Stated goal: Show every line of the listing below that contains the string "answer", copying each line in full.

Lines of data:
.....
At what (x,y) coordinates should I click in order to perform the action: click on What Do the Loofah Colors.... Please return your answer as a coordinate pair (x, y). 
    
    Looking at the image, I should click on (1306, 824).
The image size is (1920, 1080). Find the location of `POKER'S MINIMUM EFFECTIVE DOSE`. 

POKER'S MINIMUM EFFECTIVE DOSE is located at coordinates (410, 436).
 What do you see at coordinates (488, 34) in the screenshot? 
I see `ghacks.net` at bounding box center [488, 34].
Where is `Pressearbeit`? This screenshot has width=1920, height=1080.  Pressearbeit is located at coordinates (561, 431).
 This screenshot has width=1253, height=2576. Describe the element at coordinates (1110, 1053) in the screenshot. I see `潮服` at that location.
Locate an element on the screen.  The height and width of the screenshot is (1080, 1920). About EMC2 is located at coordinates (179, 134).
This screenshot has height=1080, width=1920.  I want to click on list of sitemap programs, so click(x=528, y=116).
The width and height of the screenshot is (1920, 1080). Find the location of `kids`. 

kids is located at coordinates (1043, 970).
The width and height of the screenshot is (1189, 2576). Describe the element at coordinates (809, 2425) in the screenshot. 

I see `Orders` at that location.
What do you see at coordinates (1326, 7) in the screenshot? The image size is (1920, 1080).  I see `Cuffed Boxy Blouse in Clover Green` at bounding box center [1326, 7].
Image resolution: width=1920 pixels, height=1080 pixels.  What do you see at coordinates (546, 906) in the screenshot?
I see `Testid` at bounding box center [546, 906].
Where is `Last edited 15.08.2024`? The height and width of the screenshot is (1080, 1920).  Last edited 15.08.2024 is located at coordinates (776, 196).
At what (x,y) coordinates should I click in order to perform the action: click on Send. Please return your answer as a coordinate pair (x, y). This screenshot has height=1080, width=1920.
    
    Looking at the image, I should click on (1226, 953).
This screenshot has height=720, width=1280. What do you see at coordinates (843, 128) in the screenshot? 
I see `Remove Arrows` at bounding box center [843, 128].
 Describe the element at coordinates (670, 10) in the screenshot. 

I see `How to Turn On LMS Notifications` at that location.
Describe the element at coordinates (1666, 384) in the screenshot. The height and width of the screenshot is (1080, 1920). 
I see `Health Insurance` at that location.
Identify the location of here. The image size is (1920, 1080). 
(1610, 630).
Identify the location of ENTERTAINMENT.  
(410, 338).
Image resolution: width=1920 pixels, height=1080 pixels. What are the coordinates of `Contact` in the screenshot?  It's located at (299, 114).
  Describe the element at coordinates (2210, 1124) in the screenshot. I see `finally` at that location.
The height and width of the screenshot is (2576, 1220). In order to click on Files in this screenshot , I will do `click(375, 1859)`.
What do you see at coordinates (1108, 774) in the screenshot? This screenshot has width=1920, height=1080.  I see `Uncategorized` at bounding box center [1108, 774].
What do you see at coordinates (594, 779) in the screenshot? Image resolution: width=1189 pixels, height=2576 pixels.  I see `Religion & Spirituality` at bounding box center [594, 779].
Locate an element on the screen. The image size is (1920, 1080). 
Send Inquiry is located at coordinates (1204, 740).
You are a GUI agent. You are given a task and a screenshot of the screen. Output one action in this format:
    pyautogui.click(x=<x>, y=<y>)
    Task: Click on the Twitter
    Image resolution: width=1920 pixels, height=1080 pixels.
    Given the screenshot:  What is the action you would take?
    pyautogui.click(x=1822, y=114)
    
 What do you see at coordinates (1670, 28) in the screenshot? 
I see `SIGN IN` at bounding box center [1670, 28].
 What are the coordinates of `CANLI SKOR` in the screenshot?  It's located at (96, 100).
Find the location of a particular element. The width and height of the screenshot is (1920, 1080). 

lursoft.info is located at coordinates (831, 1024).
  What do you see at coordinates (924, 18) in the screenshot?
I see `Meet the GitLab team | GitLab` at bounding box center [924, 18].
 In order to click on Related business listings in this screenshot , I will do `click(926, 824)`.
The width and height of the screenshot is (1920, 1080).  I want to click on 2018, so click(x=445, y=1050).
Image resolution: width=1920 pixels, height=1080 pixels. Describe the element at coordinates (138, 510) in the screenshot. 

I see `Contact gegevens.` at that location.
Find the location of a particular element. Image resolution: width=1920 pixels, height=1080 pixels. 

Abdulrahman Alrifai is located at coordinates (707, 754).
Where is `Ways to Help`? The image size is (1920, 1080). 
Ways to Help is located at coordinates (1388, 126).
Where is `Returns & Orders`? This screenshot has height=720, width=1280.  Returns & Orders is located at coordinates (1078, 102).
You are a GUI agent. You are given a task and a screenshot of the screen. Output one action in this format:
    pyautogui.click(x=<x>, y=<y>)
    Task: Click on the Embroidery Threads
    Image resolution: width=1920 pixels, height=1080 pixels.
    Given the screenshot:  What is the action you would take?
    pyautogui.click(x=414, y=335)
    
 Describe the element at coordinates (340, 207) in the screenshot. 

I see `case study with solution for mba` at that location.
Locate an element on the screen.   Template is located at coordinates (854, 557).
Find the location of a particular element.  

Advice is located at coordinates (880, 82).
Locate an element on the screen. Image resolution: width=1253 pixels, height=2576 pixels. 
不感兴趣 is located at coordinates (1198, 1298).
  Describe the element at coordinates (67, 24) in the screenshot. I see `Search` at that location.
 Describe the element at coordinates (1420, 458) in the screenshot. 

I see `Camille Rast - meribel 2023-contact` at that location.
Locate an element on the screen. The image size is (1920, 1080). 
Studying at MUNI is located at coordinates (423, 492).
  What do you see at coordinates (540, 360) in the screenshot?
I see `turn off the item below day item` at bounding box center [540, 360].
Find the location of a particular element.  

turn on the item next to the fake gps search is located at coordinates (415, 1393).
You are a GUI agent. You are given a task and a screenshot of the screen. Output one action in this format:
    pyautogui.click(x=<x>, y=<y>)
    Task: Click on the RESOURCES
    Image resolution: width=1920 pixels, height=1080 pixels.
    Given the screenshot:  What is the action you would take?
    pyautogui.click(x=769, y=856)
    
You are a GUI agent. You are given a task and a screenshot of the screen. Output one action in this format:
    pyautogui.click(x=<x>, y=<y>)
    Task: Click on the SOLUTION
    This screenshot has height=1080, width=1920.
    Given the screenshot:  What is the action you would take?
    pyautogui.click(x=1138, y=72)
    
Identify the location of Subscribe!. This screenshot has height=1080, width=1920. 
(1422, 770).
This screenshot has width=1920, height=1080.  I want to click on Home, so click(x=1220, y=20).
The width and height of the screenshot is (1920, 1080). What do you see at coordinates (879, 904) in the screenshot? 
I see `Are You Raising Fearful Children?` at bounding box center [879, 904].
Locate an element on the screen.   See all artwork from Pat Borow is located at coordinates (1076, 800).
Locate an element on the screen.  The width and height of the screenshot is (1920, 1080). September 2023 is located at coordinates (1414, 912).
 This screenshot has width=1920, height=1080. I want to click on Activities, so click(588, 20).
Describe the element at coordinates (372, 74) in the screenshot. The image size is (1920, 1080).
.....
Task response:
At what (x,y) coordinates should I click in order to perform the action: click on What Do the Loofah Colors.... Please return your answer as a coordinate pair (x, y). 
At what (x,y) coordinates should I click in order to perform the action: click on Send. Please return your answer as a coordinate pair (x, y). This screenshot has height=1080, width=1920.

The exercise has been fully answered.